Customs and Border Protection has taken steps to enhance the privacy and transparency of its biometric entry-exit program, according to the U.S. Government Accountability Office, but more needs to be done to ensure that partners, contractors and vendors associated with the deployment of the facial recognition technology are complying with federal privacy and security requirements.
Rebecca Gambler, director of GAO’s homeland security and justice team, said during a House Homeland Security subcommittee hearing last week that CBP has conducted “five assessments of its partners in the air environment” to ensure they are complying with the agency’s security and privacy policies, and is in the process of conducting another three additional assessments. A previous GAO report conducted in 2020 found that the agency had only audited one of its then-27 airline partners to ensure that they were complying with the agency’s privacy and security policies, despite facial recognition technologies being used by its partners in the air environment since 2017.
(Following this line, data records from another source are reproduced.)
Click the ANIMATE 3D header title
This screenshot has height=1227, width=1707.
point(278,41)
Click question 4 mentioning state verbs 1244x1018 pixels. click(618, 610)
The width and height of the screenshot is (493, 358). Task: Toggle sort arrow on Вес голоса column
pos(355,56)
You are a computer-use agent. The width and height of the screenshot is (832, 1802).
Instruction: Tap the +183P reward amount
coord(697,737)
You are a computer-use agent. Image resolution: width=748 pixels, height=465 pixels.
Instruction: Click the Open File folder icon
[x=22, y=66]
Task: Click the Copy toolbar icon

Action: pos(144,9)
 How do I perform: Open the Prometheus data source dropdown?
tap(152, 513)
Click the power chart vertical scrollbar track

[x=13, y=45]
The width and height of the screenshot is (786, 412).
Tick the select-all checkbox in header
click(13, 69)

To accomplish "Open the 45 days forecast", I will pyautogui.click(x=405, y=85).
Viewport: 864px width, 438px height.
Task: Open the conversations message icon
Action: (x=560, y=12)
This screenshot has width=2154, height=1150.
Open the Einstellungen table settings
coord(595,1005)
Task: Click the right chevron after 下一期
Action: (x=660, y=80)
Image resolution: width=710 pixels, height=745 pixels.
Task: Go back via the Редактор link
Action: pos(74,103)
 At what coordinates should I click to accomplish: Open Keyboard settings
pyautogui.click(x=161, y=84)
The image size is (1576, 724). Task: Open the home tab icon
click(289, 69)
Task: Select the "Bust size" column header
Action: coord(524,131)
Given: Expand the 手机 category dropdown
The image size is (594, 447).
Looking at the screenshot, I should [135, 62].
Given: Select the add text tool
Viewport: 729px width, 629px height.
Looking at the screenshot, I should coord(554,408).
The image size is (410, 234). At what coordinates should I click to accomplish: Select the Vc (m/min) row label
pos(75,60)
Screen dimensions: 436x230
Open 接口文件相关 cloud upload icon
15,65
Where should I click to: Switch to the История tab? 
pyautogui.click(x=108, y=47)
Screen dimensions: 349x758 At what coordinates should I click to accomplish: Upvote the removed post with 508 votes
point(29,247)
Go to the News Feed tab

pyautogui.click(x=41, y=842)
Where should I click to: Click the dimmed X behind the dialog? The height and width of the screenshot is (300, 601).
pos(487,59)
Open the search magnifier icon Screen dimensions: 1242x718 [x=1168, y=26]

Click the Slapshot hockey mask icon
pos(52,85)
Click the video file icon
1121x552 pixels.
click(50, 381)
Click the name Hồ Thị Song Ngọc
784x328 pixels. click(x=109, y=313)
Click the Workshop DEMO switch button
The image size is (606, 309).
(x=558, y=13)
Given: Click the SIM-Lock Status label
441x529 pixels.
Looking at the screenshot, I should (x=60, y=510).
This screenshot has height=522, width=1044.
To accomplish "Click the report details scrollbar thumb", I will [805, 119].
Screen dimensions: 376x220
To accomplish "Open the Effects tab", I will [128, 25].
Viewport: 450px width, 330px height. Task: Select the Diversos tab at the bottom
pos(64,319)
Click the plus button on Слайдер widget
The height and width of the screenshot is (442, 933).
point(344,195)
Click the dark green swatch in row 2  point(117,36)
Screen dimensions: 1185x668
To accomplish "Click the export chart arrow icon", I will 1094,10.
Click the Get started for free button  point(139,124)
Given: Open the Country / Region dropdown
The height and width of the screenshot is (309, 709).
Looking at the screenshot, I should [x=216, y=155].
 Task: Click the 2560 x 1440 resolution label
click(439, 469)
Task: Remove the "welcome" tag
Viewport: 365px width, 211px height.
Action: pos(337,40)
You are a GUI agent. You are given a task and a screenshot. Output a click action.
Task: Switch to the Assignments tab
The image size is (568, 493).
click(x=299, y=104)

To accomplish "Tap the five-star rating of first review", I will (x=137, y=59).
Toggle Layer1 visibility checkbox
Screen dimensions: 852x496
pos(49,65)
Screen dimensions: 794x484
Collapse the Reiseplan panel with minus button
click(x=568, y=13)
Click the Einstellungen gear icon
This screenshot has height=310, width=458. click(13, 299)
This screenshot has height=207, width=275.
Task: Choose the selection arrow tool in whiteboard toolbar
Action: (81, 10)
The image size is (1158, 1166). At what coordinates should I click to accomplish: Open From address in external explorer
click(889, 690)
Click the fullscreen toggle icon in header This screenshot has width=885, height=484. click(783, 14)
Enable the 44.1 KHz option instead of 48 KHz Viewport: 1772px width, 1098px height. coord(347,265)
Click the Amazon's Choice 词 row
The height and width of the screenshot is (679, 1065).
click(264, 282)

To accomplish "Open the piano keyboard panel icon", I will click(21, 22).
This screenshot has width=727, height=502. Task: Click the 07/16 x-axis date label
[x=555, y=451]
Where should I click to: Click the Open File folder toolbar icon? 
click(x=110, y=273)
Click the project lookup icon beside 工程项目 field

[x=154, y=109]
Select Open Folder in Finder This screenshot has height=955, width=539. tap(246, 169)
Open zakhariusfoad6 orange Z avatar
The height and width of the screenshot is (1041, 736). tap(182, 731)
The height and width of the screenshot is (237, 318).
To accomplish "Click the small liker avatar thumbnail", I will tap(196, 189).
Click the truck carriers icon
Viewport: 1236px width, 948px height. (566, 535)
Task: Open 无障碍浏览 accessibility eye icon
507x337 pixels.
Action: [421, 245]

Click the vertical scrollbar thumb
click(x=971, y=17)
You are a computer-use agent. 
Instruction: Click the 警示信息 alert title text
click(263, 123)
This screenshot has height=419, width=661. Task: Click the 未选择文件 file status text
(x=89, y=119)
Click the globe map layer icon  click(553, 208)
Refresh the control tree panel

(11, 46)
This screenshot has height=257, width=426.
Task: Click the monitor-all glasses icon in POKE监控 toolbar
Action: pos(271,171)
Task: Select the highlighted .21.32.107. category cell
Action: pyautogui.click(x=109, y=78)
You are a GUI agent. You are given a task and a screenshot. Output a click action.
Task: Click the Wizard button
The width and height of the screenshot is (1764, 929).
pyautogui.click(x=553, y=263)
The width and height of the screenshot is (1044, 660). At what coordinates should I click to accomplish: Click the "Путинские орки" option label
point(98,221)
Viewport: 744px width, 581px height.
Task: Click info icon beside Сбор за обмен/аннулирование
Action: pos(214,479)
Gambler said in her testimony that, as of last month, CBP has deployed facial recognition technology to at least one gate at 32 airports for travelers leaving the country, at all airports for travelers entering the U.S., at 26 seaports for travelers entering the U.S. and at all 159 land ports of entry.The biometric entry-exit program uses facial recognition technology to confirm the identities of travelers arriving and departing at ports of entry by comparing their biometric data with government-issued IDs, such as passports.
Rep. Nanette Barragán, D-Calif.—chair of the House Homeland Security Subcommittee on Border Security, Facilitation and Operation—noted during her opening statement that CBP does not have “a robust system for conducting audits” to ensure that the agency’s partners, vendors and contractors are abiding by the agency’s privacy requirements.
“These audits are vital to building public trust,” Barragán said. “Proper oversight ensures that biometric data gathered in airports is not monetized by private industry or kept in industry databases.”
In 2019, a data breach involving a CBP subcontractor exposed roughly 184,000 images of travelers from a biometric entry-exit pilot program. Prior to the breach—which CBP officials said may not have been identified through an audit because security protocols were already in place—the agency had not conducted any audits of its contractors.
Barragán questioned CBP’s ongoing pace of audits, saying that the agency’s progress in conducting audits of its partners “seems like a small sample to me.”
Gambler said it was a positive sign that CBP is moving to implement these security and privacy audits, but added that “they do have a ways to go.”
“To fully implement our recommendation, they need to audit partners not just in the air environment, but also in the land and sea environment, and they need to ensure they’re conducting those audits on their contractors and vendors as well,” Gambler said. “So they are taking some positive steps, but they still need to take more action to really implement our recommendations.”
These audits, according to Gambler, should look at the privacy and security requirements that partners are utilizing, as well as the implementation of those requirements.
Gambler also said that CBP is making progress on efforts to post privacy notices and additional public information at all ports of entry where facial recognition technologies are being used, including providing U.S. travelers with notices that they can freely opt-out of the facial recognition screening process if they so choose.
A report last month from the Department of Homeland Security’s Office of Inspector General found that CBP “complied with facial recognition policies to identify international travelers” and took additional steps to enhance its facial recognition policy guidelines, including requiring mandatory referrals to a secondary inspection when a facial mismatch occurred and implementing system controls to remove the ability for CBP officers to override facial mismatches.
Privacy and civil rights advocates, however, remain concerned about CBP’s use of facial recognition and algorithmic biases in the underlying technologies that have disproportionately affected minorities. As Barragán noted during the hearing, a 2019 report from the National Institute of Standards and Technology found that the “Asian and African American faces were 10 to 100 times more likely to be misidentified than white faces.”